If you’d given me a lie-detector test earlier that morning and asked me to give a truthful account of my hot-headed son’s entrance into our bedroom, I would have passed it with flying colours. It begs the question: how could I have hidden this crucial piece of information from myself? I hadn’t willfully constructed the version of events I’d carried into work with me that morning. There was no premeditation. No deceit. I’d simply mis-remembered. But why? Does the brain have its own version of predictive text? Has a lifetime of self-righteous anger re-written my neural network, and taught my brain how to process and store real-time events in accordance with my expectations and personality? That’s absolutely bloody terrifying. There’s so much plausible deniability swimming around in my head that my brain’s basically a mob boss. There are so many locked doors that I’m close to becoming Elliott from Mr Robot.

Perhaps our poo-pooing of The Affair’s central conceit is an act of self defence; we shut ourselves off from a truth that’s simply too terrifying to absorb. The linear reality we perceive around us is an artificial construct in a state of permanent flux; the by-product of our sensory organs sending billions of signals to an endlessly intricate yet endlessly fallible organic super-computer. Our memories are inextricably linked to our identities, and so if we can’t trust our memories, then who the hell are we? And who are we once our memories fail altogether?
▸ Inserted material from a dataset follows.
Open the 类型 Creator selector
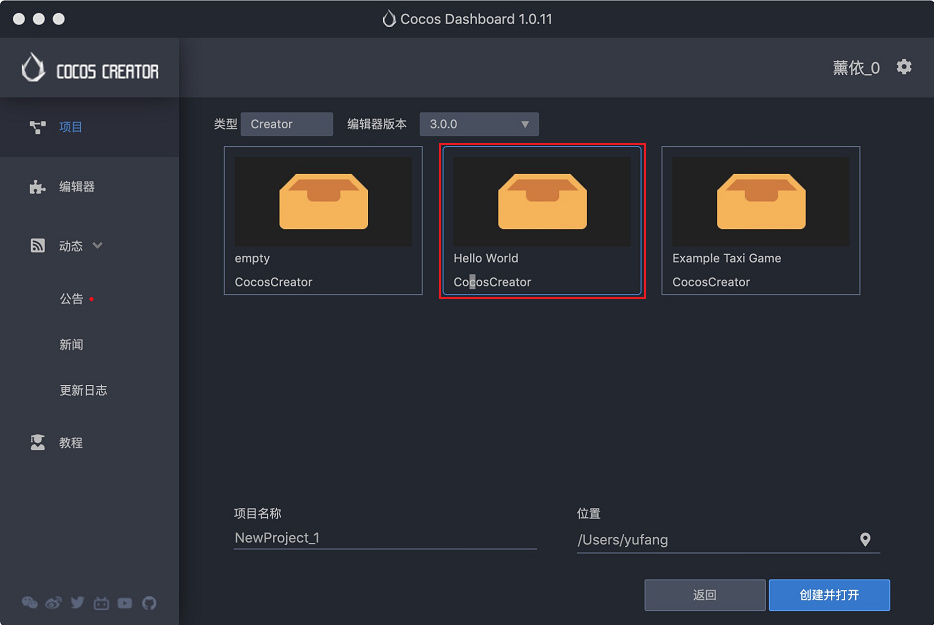The height and width of the screenshot is (625, 934). (286, 124)
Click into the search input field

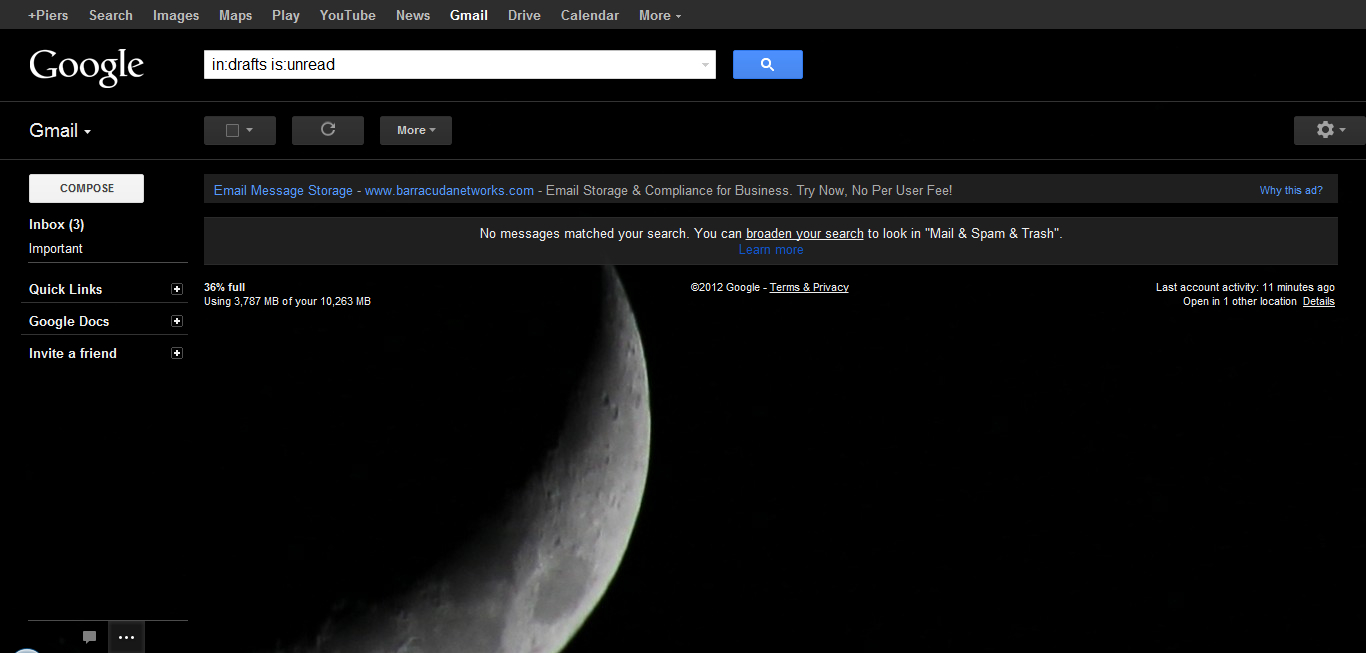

Stranger still, as you’ll see from the reproduced text-thread above, our little boy had peed his bed prior to arriving in ours, and I’d washed him, changed him and put his sheets in the wash, something I’d ALSO forgotten until I reviewed those texts in the process of writing this very blog-post.

This blog-post is a sequel to this one I wrote a few weeks ago, also on the subject of our son’s physical well-being. My partner wasn’t too happy with it. She said it was funny and well-written (I’ve no trouble remembering things like that), but disputed its veracity. She agreed that the sequence of events was correct, but maintained that an emphasis here and an omission there had rendered her unfairly villainous. Apparently, it was our son’s distress and not her own stern words that had prevented me from taking him for a pee. She also claims that she’d said: ‘I’d rather he went to bed calm and happy and risk a wet bed, than put him through any more distress.’

Am I right? Is she right? Did any of it even happen? Was there a horse and a scimitar involved? I… just don’t know anymore.